Police and prosecutors build their cases through prearrest investigations. The search and seizure of evidence is often a large part of those investigations, especially in drug manufacturing or trafficking cases.

Criminal investigations can be frightening to endure. Many even think they must cooperate with police to avoid suspicion. This is not always the case. It is important to know your rights in a prearrest investigation, especially in the event of a police search.

The Fourth Amendment

The Fourth Amendment of the United States Constitution gives police the right to search your property if they have probable cause. In most cases, they must also have a warrant. If the police do not have a warrant, you have the right to deny a search.

While the Fourth Amendment gives the police the right to pursue an investigation, it also protects your civil rights and privacy. Knowing the rights that the amendment provides you with is the first step to protecting yourself during an investigation.

Know what the police can do

If they have both probable cause and a warrant, then police may search your property. However, they must follow specific protocol. They must:

  • Show you the warrant if you ask, which is advised
  • Respect your property and the occupants

You also have a reasonable expectation of privacy in the event of a search. This generally means that the police can only search relevant areas specified in the search warrant. There are certain cases that could lead to an extended search, but usually the search warrant restricts a police search as much as it allows it. 

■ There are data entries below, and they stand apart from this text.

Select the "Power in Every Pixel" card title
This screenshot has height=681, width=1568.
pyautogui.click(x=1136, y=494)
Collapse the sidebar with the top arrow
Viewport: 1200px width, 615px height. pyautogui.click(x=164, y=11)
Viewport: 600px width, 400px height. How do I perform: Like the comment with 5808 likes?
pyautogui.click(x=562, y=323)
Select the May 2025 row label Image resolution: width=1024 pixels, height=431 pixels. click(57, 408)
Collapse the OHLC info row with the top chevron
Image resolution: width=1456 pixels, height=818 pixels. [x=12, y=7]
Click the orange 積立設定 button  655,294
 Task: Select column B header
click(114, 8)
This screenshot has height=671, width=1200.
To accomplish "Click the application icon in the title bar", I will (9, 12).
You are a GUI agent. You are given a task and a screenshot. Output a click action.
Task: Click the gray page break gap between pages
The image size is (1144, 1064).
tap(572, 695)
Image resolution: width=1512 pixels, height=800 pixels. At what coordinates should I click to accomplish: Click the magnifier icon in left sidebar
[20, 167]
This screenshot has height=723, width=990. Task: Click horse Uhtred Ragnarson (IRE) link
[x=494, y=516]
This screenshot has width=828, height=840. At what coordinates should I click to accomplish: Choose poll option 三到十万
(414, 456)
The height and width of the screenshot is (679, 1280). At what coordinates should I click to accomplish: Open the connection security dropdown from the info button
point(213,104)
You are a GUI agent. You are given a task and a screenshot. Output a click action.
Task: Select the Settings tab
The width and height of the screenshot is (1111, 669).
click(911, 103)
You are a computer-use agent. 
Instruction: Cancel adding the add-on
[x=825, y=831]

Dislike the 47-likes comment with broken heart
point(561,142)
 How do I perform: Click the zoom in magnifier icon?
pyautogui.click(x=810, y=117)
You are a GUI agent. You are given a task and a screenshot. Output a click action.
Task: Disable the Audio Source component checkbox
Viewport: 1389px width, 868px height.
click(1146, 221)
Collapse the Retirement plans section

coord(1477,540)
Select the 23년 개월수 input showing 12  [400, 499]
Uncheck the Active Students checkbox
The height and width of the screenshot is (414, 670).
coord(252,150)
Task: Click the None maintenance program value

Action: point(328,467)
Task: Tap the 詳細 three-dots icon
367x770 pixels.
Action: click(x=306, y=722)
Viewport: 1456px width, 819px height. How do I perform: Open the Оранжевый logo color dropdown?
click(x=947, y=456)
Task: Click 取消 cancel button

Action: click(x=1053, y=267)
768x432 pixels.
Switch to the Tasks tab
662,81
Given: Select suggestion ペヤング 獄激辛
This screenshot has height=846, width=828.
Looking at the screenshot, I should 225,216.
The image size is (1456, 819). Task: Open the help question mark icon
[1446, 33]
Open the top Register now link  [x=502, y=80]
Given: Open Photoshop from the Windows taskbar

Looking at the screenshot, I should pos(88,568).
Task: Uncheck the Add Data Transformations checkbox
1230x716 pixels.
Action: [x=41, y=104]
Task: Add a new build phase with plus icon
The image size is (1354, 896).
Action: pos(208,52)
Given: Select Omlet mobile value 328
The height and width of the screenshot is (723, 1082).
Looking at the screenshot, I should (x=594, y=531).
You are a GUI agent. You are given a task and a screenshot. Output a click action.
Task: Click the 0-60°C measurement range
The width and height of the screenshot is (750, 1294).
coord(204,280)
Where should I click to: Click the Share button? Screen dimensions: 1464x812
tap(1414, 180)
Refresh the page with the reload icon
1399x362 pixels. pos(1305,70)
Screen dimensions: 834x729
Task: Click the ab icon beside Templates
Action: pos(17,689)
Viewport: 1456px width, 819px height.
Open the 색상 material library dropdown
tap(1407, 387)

A breach of protocol could mean any evidence collected during the search is inadmissible in the case against you. You can review Florida’s search and seizure laws to better understand police procedures. A skilled and strategic defense attorney can also help protect your rights throughout police investigations.

Even more importantly, know what the police cannot do

In any prearrest investigation, the police cannot:

  • Conduct an illegal search
  • Request a search warrant without probable cause
  • Search your person without probable cause

Understanding and exercising your rights can help avoid serious charges and protect your future.